This is a guest post by Jamie Huston, who blogs at gentlyhewstone.com.
PART I: INTRODUCTION
Can you define the word “chair?” Seems simple—let’s say it’s a small, raised platform that’s supported by legs and which typically has a back against which your torso can rest. That definition brings to mind a single, simple, useful picture—in short, a conservative ideal of chairs.
But might that seem too restrictive? So let’s say a chair can have variations. Chairs with wheels are chairs, too, and shouldn’t be judged for being different! Those tacky old chairs that are shaped like a giant hand? Those are chairs that demand to exist as they are—a chair that lives on the fringes of society and is getting tired of being mistreated.
Maybe accepting some natural variations is morally decent, though, right?

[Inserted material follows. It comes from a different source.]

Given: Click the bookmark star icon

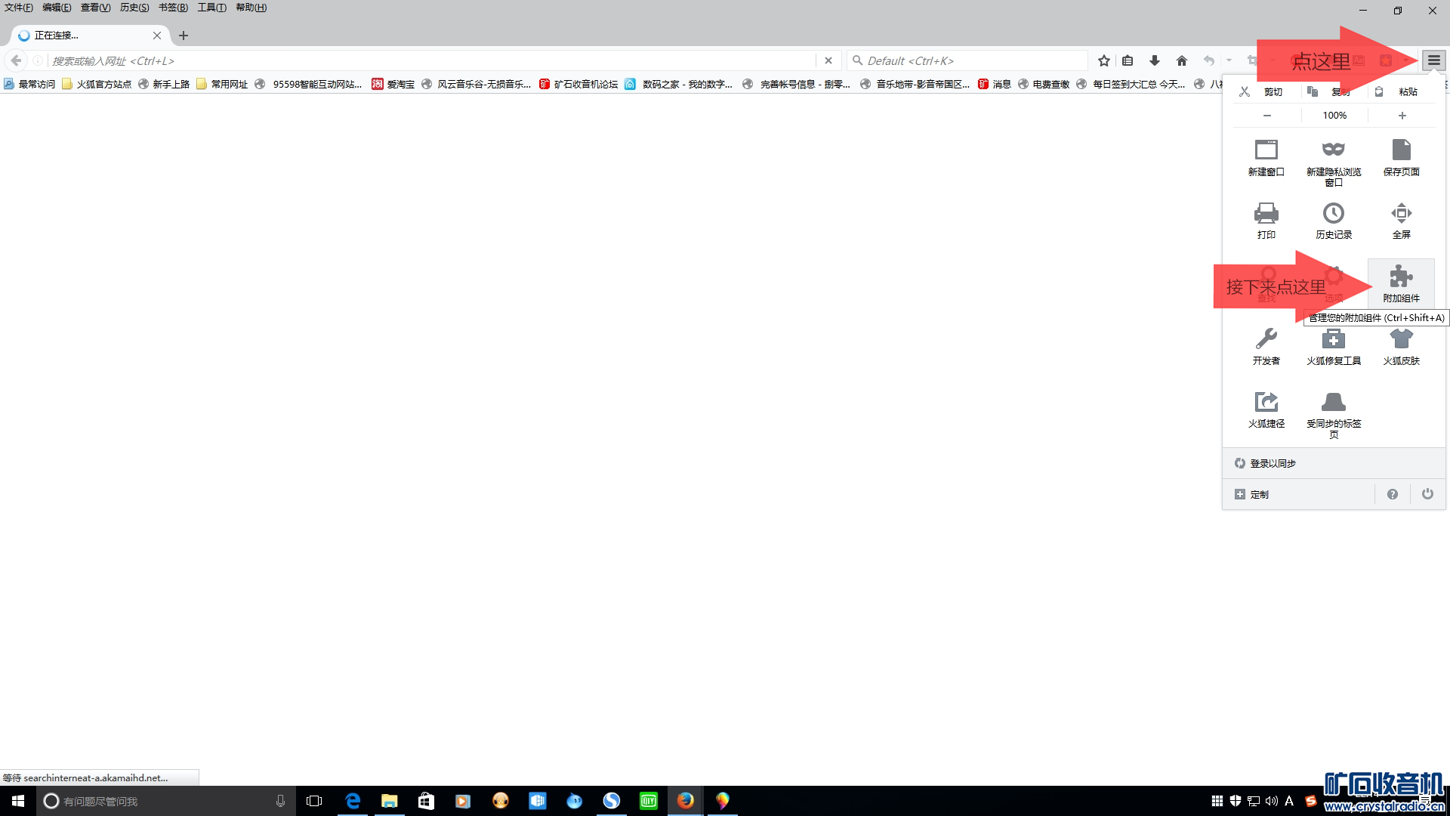Looking at the screenshot, I should click(x=1103, y=60).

But now we’re on a slippery slope. There are some people who claim to be more high-minded than the rest, who embrace diversity and tolerance as the greatest values, and who therefore feel driven to constantly expand our understanding of chairs for us, for the good of those would-be chairs which have been marginalized and for those of us who are too culturally dull to know that we had many more chairs among us in the first place.

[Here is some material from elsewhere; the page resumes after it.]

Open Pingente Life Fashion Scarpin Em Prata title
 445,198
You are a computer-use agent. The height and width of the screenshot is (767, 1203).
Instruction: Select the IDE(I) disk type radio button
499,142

Is not, they indignantly say, a chair anything on which one might reasonably sit? Is not a bean bag a valid chair? A couch? The ground itself? Well, perhaps, we’re inclined to say, for we see many of our peers nodding at the wisdom of this, and feeling good about ourselves for being such pioneers of inclusion.
And now we’re solidly in liberal territory (liberal, after all, connotes expansiveness above all—the eternal obsession with widening existing things). Once we’ve established that the very surface of the world could be called a chair, for it can kind of serve a similar function if forced to, we have given a green light to the radicals who insist that it’s a moral imperative to recognize as a legitimate chair anything and everything that could ever conceivably be used for sitting. The hood of a car, a rock, a stack of books: all chairs.
By this point, much of society has decided that—in line with the warped thinking that has gotten us this far—virtue lies in defending the most extreme minorities possible. Life becomes a contest to advertise our righteousness by campaigning for the most imaginative visions of chairs. The tops of skyscrapers, piles of razor blades, the backs of sleeping grizzly bears: all are supposedly just as valid as any other kind of chair.